OmidTahouri OmidTahouri - 3 months ago 22
PHP Question

Foreign characters and LDAP. What encoding/charset does LDAP expect?

I am parsing XML, with

simplexml_load_string()
, and using the data within it to update Active Directory (AD) objects, via LDAP.

Example XML (simplified):

<?xml version="1.0" encoding="UTF-8"?>
<users>
<user>Bìlbö Bággįnš</user>
<user>Gãńdåłf Thê Gręât</user>
<user>Śām Wīšë</user>
</users>


I firstly run an
ldap_search()
to find a single user and then proceed to change their attributes. Pumping the above values straight into AD, using LDAP, will result in some pretty mangled characters showing up.

For example:
Bìlbö Bággįnš


I've tried the following functions, to no avail:

utf8_encode($str);
utf8_decode($str);
iconv("UTF-8", "ISO-8859-1//TRANSLIT", $str);
iconv("UTF-8", "ASCII//TRANSLIT", $str);
iconv("UTF-8", "T.61", $str);


Ideally, I don't want to do any of these string conversions. UTF-8 should be fine, right?!

I've also noticed the following:
I have printed out the values to see how they come out. curl-ing the script in CLI will show the correct characters, but web browsers show the same as AD.

What's going on?
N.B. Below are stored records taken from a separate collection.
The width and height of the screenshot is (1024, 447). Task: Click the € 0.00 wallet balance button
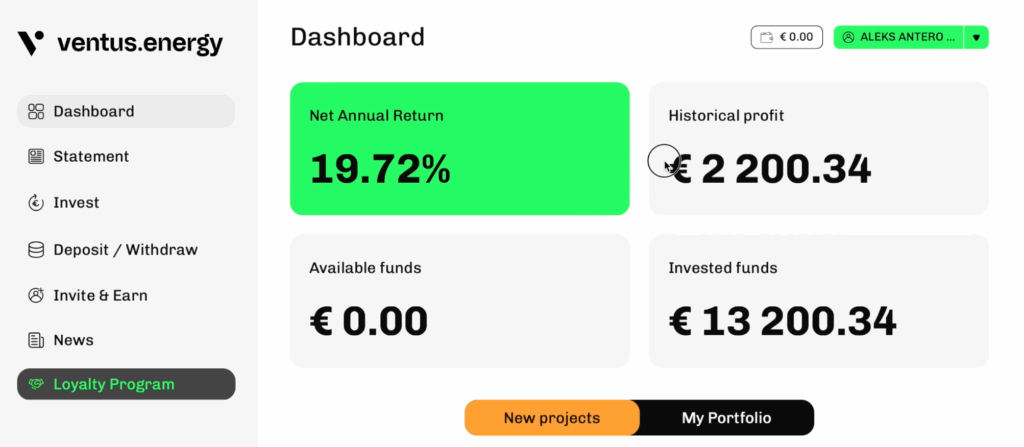point(787,37)
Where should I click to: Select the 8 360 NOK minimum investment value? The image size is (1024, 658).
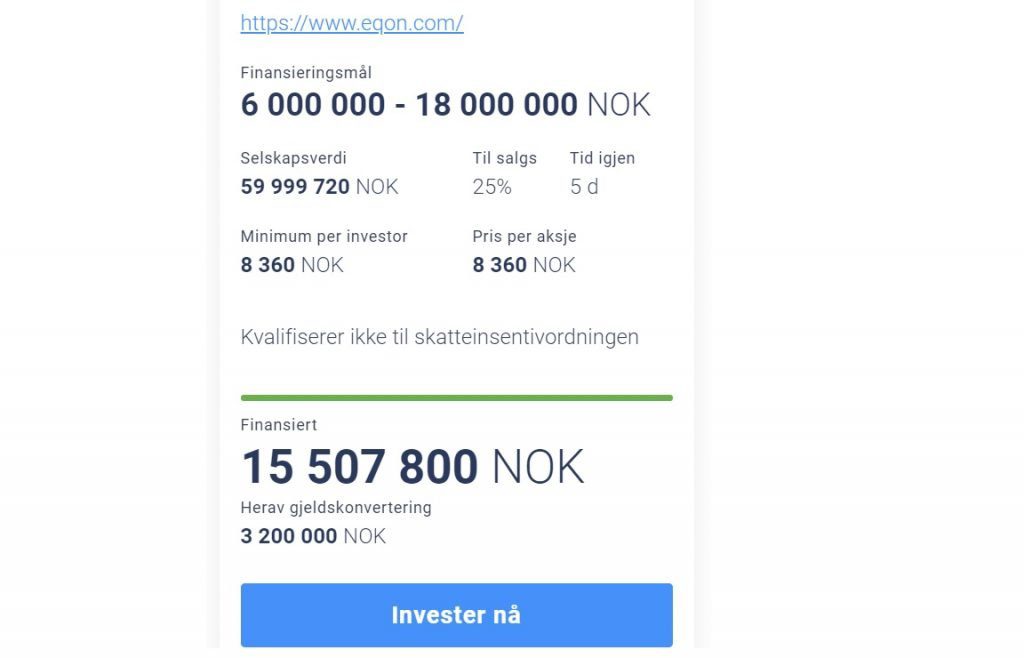coord(292,265)
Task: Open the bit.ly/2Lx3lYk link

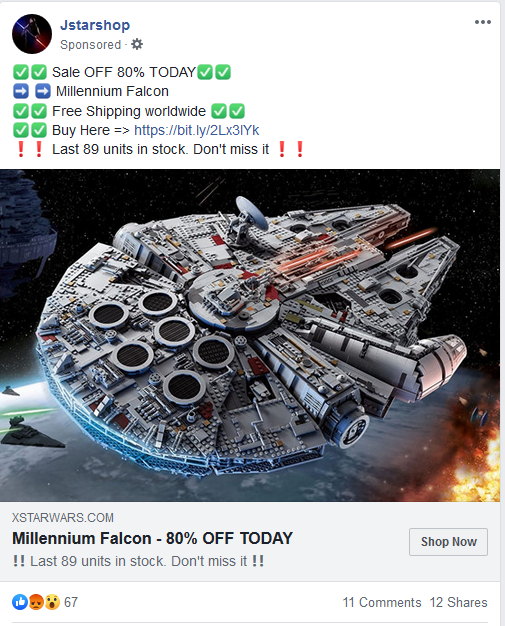Action: click(196, 130)
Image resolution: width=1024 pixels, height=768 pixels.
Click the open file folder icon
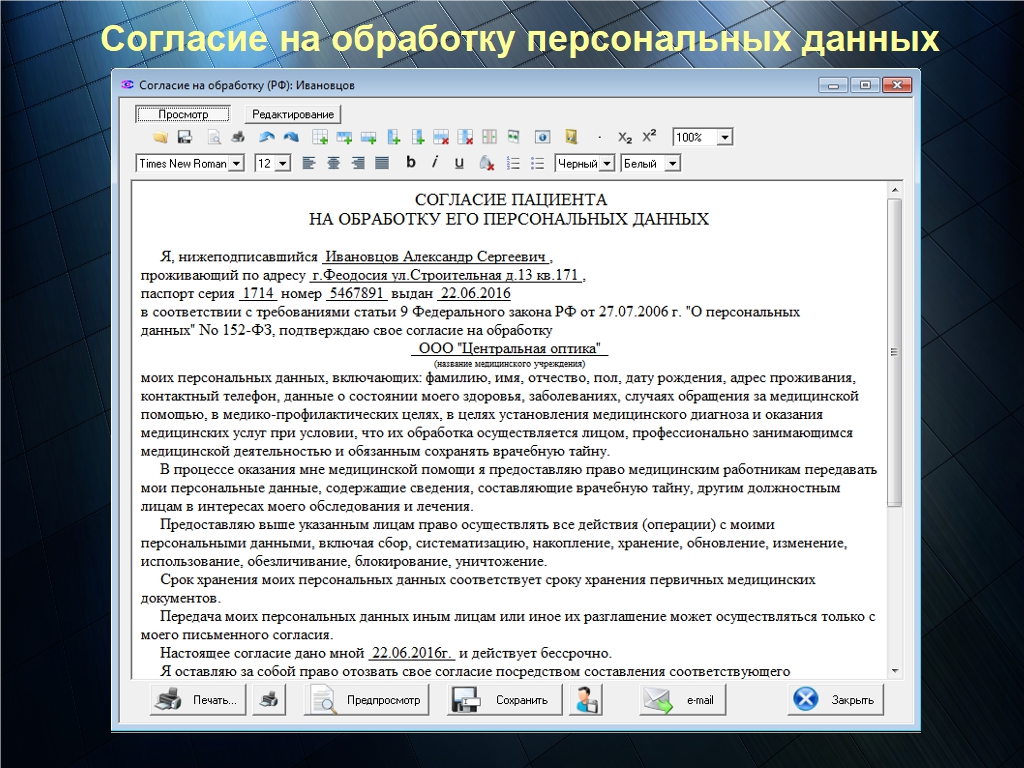(x=160, y=137)
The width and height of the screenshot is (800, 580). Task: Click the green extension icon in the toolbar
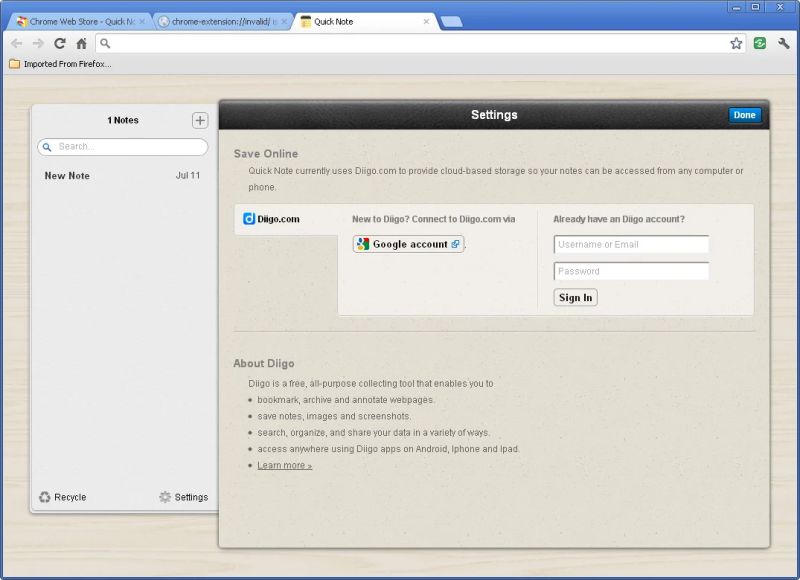coord(758,44)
Should I be looking at something else, eg. URL encoding?
I'm hoping this is down to a simple mistake on my end.

EDIT:
I entered in these characters using AD admin GUI to see how they would come out. I can read them via LDAP fine. Correct characters are displayed when in a browser. curl-ing via CLI will show question marks instead of foreign characters. Passing one of these returned values into
mb_detect_encoding()
will return UTF-8.

I decided to immediately modify the same object by not writing in a new string, but just reversing the existing value and saving the object. This works fine - I see the correct value (reversed) in AD.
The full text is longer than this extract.